SELECTED TEXT ▸
★ ★ ★ ★ ★

6.2.40  In Norway, integrated assessment of landscape character is undertaken. A national landscape characterisation is being developed using data on the spatial structure of land cover types, biodiversity, cultural landscape features, accessibility and visual diversity. A similar approach has also been developed to that in the UK, with special attention given to the visual and cultural identity of different landscapes.


6.2.41  The field of landscape assessment and planning in Continental Europe is still undergoing development and its varied approach reflects a number of fundamental cultural and regional differences in views of landscape and landscape values. Particular characteristics of the field in this region are:

  • A predominantly resource-based approach, rather than one based on character;
  • A wide variety of approaches which are dictated by a the wide variety of objectives and concerns which define national identities;
  • An emphasis on specific values, which tend to reflect the absence of a well-developed profession of landscape architecture in certain countries (i.e. many countries emphasise the functional-productive elements of landscape, or the ecological-conservation values, etc, such approaches reflecting the importance of town planners or naturalists in the landscape planning process);
  • In certain cases (esp. Germany and Netherlands), a high level of integration with the statutory planning process.

Landscape Assessment in Asia And Australasia

6.2.42  Broad scale landscape classification has only received significant attention in Asia and Australasia since the 1970s and parallels the emergence of landscape architecture and planning as discrete disciplines in Australia and New Zealand especially. .

6.2.43  Early efforts at assessment in both countries focused upon project or development specific analysis and evaluation, involving landscape character classification. Much of the focus in relation to landscape evaluation was expert based and simply involved McHarg-type overlays of different value systems: recreational, environmental and perceptual values. This was matched by Visual Absorption Capability analysis derived from contemporary work in the USA by the likes of R Burton Litton.

6.2.44  In Malaysia, for example, much of this early work focused upon determining the 'carrying capacity' of landscapes in relation to tin mines.

6.2.45  In Australasia, such work focused upon large scale public projects and the sensitivities of public landscapes to change. Consequently, a third component of landscape - its visual prominence and the relative size and sensitivity of the catchments potentially affected by development at different sites - was also incorporated in that early work (as indeed it still is for assessments focusing upon project impacts). Such assessments included evaluation of the Clyde River system in New Zealand as part of hydro-electric dam siting investigations and in Australia focused upon both road and mine location options.

★ ★ ★ ★ ★

Extracted rows ▸
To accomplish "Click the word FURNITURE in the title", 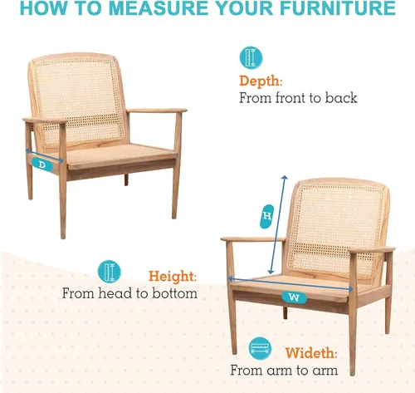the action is tap(337, 8).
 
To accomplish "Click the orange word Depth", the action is tap(260, 81).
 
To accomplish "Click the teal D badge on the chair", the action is tap(42, 165).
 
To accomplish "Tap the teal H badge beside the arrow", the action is tap(267, 216).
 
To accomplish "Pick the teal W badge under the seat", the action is tap(294, 297).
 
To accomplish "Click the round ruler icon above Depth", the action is tap(251, 57).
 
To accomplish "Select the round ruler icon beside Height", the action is tap(110, 272).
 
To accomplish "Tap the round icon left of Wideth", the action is tap(260, 348).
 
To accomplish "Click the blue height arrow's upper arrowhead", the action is tap(285, 177).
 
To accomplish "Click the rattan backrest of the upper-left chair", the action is tap(78, 100).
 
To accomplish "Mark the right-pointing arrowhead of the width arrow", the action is tap(350, 289).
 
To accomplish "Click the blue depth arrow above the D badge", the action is tap(44, 155).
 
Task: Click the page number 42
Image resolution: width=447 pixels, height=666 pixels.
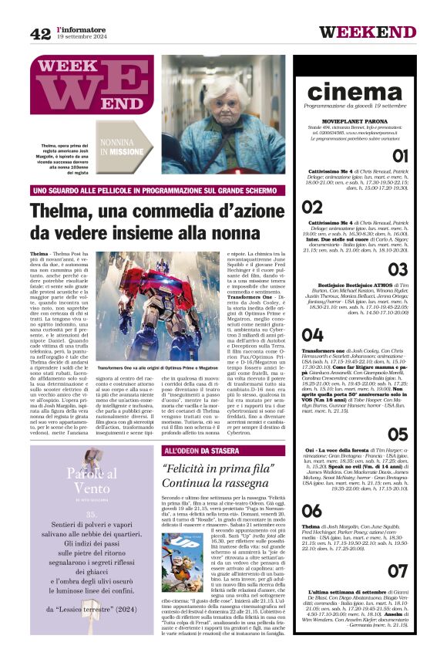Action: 40,33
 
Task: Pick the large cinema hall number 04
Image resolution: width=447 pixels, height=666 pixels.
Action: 312,335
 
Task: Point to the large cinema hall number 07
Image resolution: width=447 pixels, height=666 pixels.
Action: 397,571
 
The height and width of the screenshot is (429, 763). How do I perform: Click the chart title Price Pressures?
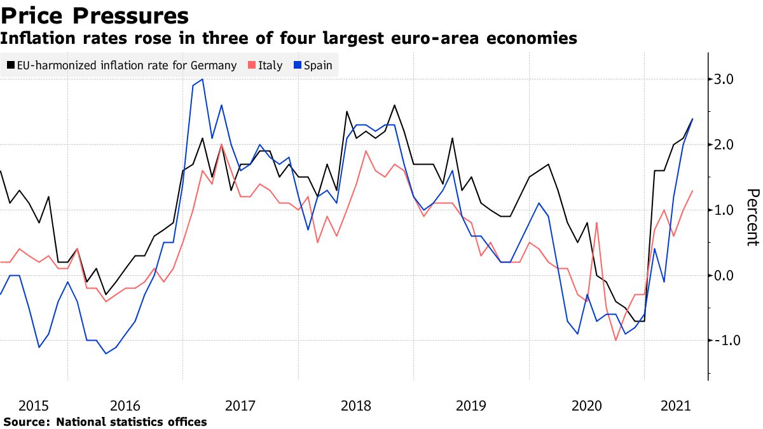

★ ★ ★ ★ ★

PROMPT 1 ▸ According to the text on landscape assessment, what did much of the early work in Malaysia focus on?
PROMPT 2 ▸ Extend the text on landscape assessment with new material following its final paragraph.

FINAL ANSWER 1 ▸ It focused on determining the "carrying capacity" of landscapes in relation to tin mines.

FINAL ANSWER 2 ▸
6.2.46  By the 1980s early attempts were emerging at more strategic analysis as a basis for planning at shire and city levels in Australia and at borough, county and regional levels in New Zealand. This was a period of considerable experimentation, primarily driven by individual landscape practitioners attempting to transplant overseas assessment concepts to the local situation. With the main focus now upon establishing hierarchies of comparative landscape sensitivity, a raft of approaches emerged, based around:

  • Expert interpretations of social values: again (aesthetic) perceptual, recreational, environmental / ecological & cultural (with added Maori and to a lesser degree Aboriginal dimensions);
  • Expert interpretations of ecological and social values: attempting to link landscape classification on the basis of ecological domains with social values (above);
  • Expert analysis based on psychophysical research: largely driven by S and R Kaplans' research into the two dimensional 'visual array' and 'three dimension space' - leading to analysis and evaluation of landscape values on the basis of key criteria addressing 'complexity', 'coherence', 'legibility' and 'mystery';
  • Public preference testing: based on research by the likes of Penning-Rowsell in the UK with simplistic Q Sort type analysis of public responses to different landscapes; and
  • Public preference testing & regression analysis (following in the tracks of the early METLAND studies): detailed analysis of human responses to different landscapes to develop associative links between landscape preference and key elements / factors that dictate preference and mapping of areas that display different combinations of such 'attributes'.

6.2.47  These methods have remained in a state of 'competition' since that period, although throughout much of the 1990s, systems based around criteria much the same as, or similar to those, developed by the Kaplans gained considerable credence and were employed (if only because they have proved cost effective).

6.2.48  At the same time, public preference testing and regression analysis - in the guise of Scenic Beauty Estimation (SBE) and B. Orland's research has gained support because of its statistical validity. Such work has been employed in both Australia and NZ to test reactions to different forestry scenarios and has been greatly assisted by the ability to generate artificial environments in computers and test preference reactions by having people choose paths through the landscape on the basis of their reactions to the screen landscape. Yet, this approach still suffers from the limited range of landscape types that it can handle and a conflict between the need for extreme control over testing conditions and the desire for high numbers of participant to obtain a valid sample (for regression analysis).

6.2.49  For this reason, the more recent focus (throughout the mid to late '90s) in public preference assessment has been upon Q Sort testing which is less predictive, but which accommodates economical 'samples' and a far greater diversity of landscape types. However, even this approach is still not universally supported in Australasia because of the perceived higher costs of such approaches and the adherence to expert based methods by many professionals.

6.2.50  In particular, three areas of concern still remain:

  • There is no agreement at this time about valid criteria for expert based assessment (the Kaplans have dropped somewhat from universal acclaim and favour) - without any obvious 'heir apparent' in terms of new verifiable criteria that can be applied to all parts of the World and to all cultures. This argument is even stronger where 'native - cultural' values are important, as distinct from an internationalised or westernised view of the landscape and environment. The sort of criteria developed by the Kaplans are too coarse to accommodate local dialectic meanings and values.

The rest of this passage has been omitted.